For Afternoon Tea in London: There are many options ranging in price, decadence, and location. Realistically you are looking at spending between £25-65 for the experience. 
The Terrace at Harrods, TEA at Liberty and the Diamond Jubilee Tea Salon at my favorite department store Fortnum & Mason, are great places to enjoy a spot of tea and everything else while shopping.  
For pure elegance (and if money is no option) why not try the Ritz or Claridge's?
For a fun and reasonable option that combines your tea with sight seeing down the Thames,  book a boat ride with City Cruises River Thames Tea.
Finally, if you envision gardens and greenery and a warm summer's day head to The Orangery in Kensington Gardens. You will feel like you are in a period drama, I promise.
Now if you think the Afternoon Tea experience might be a bit too much for you, please have a Cream Tea. This is a much shorter and smaller endeavour that originates from the West Country. I especially recommend this while visiting a tea shop in a quaint little village. It includes your pot of tea, a scone either plain or fruit with jam and clotted cream. Now what is clotted cream you say? It's the consistency of butter and is made by warming cow's milk in a process that forms "clots". Basically to quote Wild America (I love that movie) "Devonshire cream, the creamiest cream". To be honest, scones with cream and jam are the best part of Afternoon Tea anyway (well not including the Champagne of course). Now as this delight originates in the West Country of course there has to be a debate in how this yummy dish should be served. Cornwall says jam first then cream and Devon says cream first then jam. I say have it how you want, FYI I do it the Cornwall way.
Can't get to the UK? Why not have a Cream Tea (or even full Afternoon Tea) party? Buy the scones or if you are very adventurous in the kitchen, make them! You probably have the tea, milk and strawberry jam at home anyway, then head to a specialty shop or British store to pick up some clotted cream.

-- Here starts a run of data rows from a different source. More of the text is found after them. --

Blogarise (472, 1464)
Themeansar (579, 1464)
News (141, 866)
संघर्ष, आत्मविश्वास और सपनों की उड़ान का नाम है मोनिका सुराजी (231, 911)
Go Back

Let the Tea Time commence!
Tayah's Take: Confused about the term High Tea? Traditionally High Tea referred to an actual meal for the working class unlike Afternoon Tea which was a social event enjoyed by the upper class. However many other nations accidentally classify Afternoon Tea as High Tea. Because of this mistake, many of the Tea Rooms and Hotels actually refer to Afternoon Tea as High Tea so that tourists can understand what they are buying!